Posts Tagged ‘facebook’

browsair – Letting sites live in your dock

Saturday, October 13th, 2007

I wrote an AIR project generator for airake called browsair. It will build you a AIR webkit browser app targeted at a web site, so you can let it live in you dock (or tray whatever), instead of that 4th tab on the 2nd firefox window.

Theoretically someone could make a packaged browser + greasemonkey + stylish AIR app for particular web sites that growl notifies and lives in the dock and be more in your face; but this scaffold right now is pretty basic.

I should also mention there is a website called airifier which does this as well, except I think they give you a packaged app only, without the source.

I also got a bunch of fixes into this version of airake; packaging is fixed, and there is a task for creating certificates, among other things. I just deployed version 0.2.4 to rubyforge so it should be up by the time you read this.

The usage:

browsair GReader http://reader.google.com path/to/rss_icon_128x128.png

Creates an AIR project for a google reader AIR app. In the GReader project, run:

rake air:package CERTIFICATE=path/to/cert.pfx

If you need to generate a certificate:

rake air:certificate CERTIFICATE=../ducktyper.pfx

I built a couple already if you want to bypass all that compiling:

(If you don’t have the AIR runtime installed, get it here)
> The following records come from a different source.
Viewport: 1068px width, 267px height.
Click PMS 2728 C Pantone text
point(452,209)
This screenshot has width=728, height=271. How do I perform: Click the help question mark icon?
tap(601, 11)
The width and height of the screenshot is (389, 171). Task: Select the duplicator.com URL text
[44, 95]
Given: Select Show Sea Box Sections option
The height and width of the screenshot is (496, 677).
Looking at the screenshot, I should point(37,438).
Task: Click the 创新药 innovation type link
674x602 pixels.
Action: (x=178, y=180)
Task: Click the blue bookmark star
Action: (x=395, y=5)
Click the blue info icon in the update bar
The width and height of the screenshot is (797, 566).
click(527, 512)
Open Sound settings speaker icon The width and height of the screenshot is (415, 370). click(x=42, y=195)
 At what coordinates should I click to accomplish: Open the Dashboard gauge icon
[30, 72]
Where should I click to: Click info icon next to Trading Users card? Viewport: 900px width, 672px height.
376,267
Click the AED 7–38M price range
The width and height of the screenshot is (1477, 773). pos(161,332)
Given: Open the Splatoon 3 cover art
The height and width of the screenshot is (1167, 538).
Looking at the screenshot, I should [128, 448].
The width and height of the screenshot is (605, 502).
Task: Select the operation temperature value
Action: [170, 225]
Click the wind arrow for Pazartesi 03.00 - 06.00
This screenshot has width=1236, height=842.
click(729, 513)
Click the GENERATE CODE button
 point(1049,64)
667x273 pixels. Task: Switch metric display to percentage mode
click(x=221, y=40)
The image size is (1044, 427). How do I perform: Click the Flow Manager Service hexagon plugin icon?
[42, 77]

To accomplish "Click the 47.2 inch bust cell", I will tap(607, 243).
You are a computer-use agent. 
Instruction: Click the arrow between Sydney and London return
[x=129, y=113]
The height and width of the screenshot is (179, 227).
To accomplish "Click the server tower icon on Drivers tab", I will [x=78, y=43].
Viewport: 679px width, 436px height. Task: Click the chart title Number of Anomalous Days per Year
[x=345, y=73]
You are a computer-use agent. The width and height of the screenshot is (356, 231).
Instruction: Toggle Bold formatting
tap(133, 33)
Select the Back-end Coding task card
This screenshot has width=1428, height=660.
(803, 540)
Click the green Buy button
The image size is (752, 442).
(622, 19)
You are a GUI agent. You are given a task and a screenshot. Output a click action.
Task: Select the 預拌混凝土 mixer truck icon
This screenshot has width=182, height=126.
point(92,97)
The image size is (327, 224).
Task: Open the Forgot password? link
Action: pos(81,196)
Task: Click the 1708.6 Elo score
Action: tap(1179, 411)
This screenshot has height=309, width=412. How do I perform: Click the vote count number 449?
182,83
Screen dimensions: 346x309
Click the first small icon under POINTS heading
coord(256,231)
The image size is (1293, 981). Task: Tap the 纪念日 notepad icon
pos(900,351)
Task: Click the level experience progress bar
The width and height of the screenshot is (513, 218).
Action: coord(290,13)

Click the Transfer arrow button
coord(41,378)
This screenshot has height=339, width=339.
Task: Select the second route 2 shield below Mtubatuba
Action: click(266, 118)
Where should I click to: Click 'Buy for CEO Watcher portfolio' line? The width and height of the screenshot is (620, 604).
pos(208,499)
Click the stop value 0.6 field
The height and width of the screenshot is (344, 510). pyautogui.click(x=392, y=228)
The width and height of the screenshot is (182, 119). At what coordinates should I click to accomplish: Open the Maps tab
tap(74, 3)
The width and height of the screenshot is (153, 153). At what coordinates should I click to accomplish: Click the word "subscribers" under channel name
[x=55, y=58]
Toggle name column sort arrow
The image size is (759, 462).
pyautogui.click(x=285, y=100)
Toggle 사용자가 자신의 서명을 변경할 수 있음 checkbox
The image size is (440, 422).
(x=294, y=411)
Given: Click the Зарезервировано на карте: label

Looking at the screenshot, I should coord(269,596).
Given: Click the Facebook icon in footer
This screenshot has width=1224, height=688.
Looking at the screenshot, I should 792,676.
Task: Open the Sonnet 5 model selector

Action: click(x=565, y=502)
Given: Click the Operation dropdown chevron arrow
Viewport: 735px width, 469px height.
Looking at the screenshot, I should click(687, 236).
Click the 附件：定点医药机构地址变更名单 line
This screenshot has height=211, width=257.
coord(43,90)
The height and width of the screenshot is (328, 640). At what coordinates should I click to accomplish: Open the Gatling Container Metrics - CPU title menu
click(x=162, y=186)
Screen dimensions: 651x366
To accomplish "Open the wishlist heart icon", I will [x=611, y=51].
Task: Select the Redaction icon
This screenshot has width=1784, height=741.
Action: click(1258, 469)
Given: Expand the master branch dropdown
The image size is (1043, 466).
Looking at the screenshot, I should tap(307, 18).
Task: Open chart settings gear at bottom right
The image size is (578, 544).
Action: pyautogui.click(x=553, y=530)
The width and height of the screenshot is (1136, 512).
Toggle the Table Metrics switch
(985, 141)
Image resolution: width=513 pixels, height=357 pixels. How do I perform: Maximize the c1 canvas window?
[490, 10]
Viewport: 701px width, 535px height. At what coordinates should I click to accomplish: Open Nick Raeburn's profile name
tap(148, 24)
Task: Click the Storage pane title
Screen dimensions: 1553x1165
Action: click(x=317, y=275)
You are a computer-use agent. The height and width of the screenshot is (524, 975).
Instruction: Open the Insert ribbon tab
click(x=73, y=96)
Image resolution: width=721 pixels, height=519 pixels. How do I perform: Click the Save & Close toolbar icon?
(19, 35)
Open sourced (Flickr OpenGL C# Library)

Tuesday, March 20th, 2007

Crossposted from cellardoorsw.com:

I GPL licensed all the source to Slickr (that I wrote), and released it into the wild. You can view the trac page, or go straight to the source. Its all C# and OpenGL goodness with some gnarly calls to some windows api’s (for extra’s nothing critical). There are a couple NAnt build scripts for when I was trying to get it working under linux, but you’ll want Visual Studio (2003) to get started quick (and look at the README).
Who knew it would be such a pain to draw text and did I really need to query the monitor power state?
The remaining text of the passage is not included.